I don't think I'm good at writing

I don't know how many bloggers can say they aren't good at writing. But I guess it's not uncommon, I feel that many people probably feel inadequate at times, even in their area of expertise.

But in my case, I feel like this is constant state. It's not writing exactly what I'm bat at, it's more about storytelling. For someone who's read so much and who likes reading and watching movies and series, I'm pretty bad at storytelling. "But writing is not the same as reading" you might say. True, but the thing is I've been writing ever since I can remember. It's not like I haven't practiced writing, I've always had a blog and I'd always give my all for writing assignments and essays, and thoroughly enjoy them, too. I'd also get pretty good grades.

Me questioning my storytelling abilities isn't really new. I just didn't know it was called storytelling. Because I've always known I am good with words, but maybe I didn't understand I just wasn't that good with narratives. 

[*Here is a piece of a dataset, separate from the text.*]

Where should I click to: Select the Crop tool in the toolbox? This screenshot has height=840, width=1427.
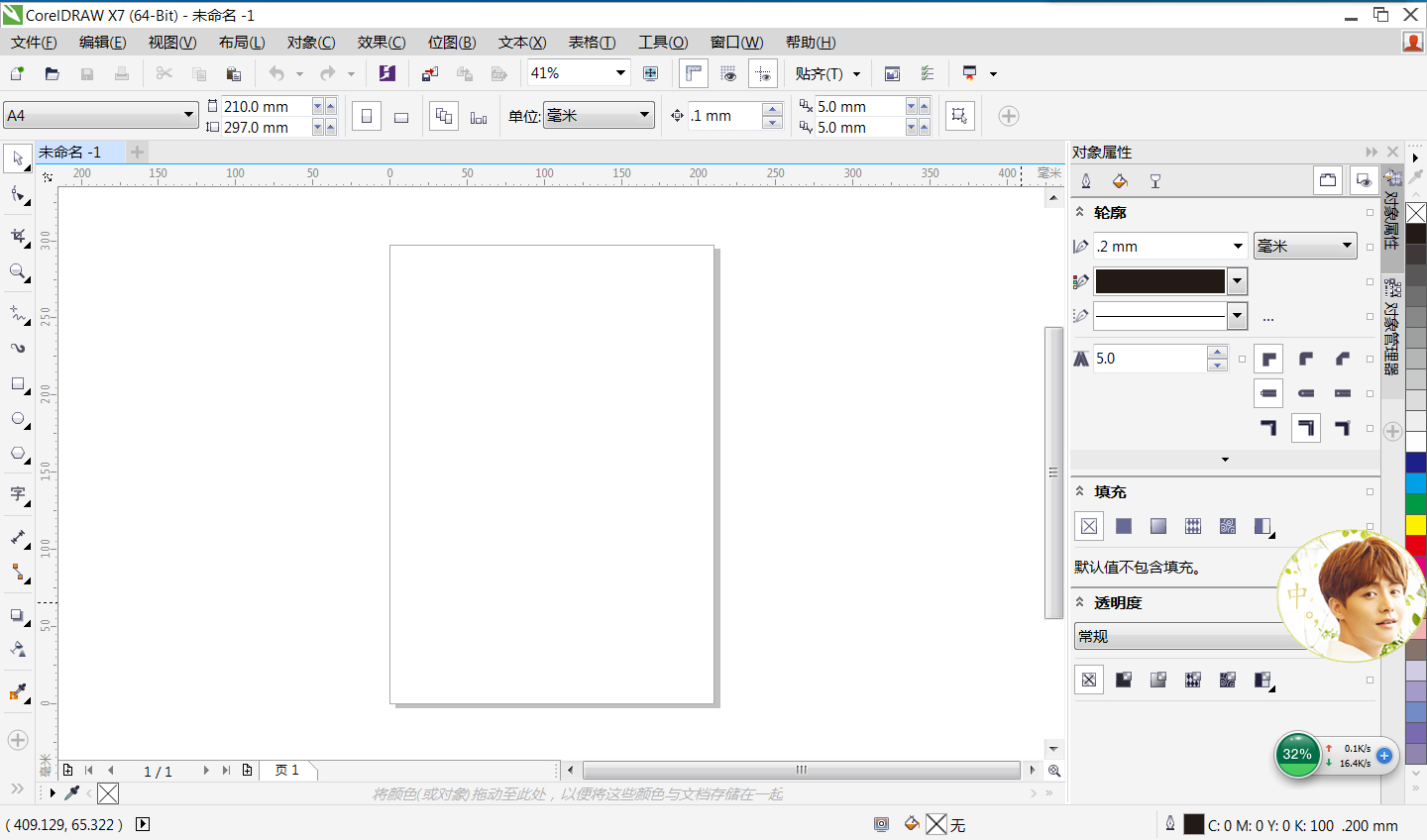pos(18,236)
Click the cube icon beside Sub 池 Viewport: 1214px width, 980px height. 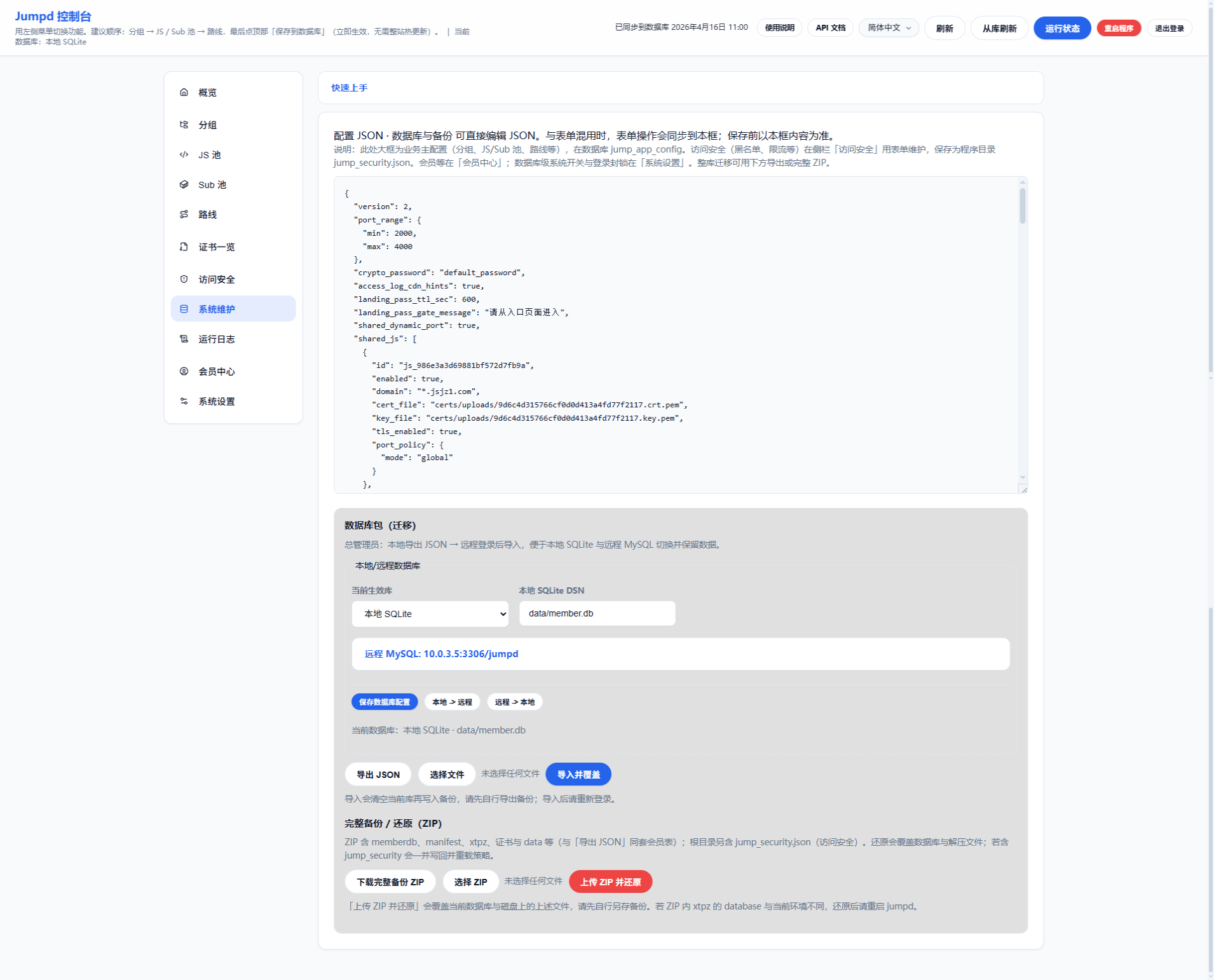[x=184, y=184]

In some way, I though what I lacked was "charisma", I thought that's what other bloggers had in their writing, the glue that made their readers stick, the same glue that made me stick to my favorite bloggers. But now I don't think it's charisma, I'm pretty sure it's storytelling.

The thing is I always write haphazardly, I know all the theory about storytelling, but I don't actually use it in my blog entries. I guess my writing style makes it  difficult for others to relate or follow what I'm saying. And it's a pretty bad problem to have if you want to write for a living.

My writing tends to lack structure, and I tend to wander around, I'm never too sure what my goal is when I'm blogging. It's much easier in essays, assignments have clear instructions and structure, not like a free-style blog.

This can be even applied to my life, I guess. As a student, with rigid timetables and clear instructions, I was quite successful. Now, as someone who's trying to build a business of her own, not so much. Even if I have built daily routines and habits, productivity is still pretty flat.

My life, just like this blog, is just a work in progress. So I guess I'll have to keep writing, keep working on it and maybe then I'll figure out what I'm trying to say.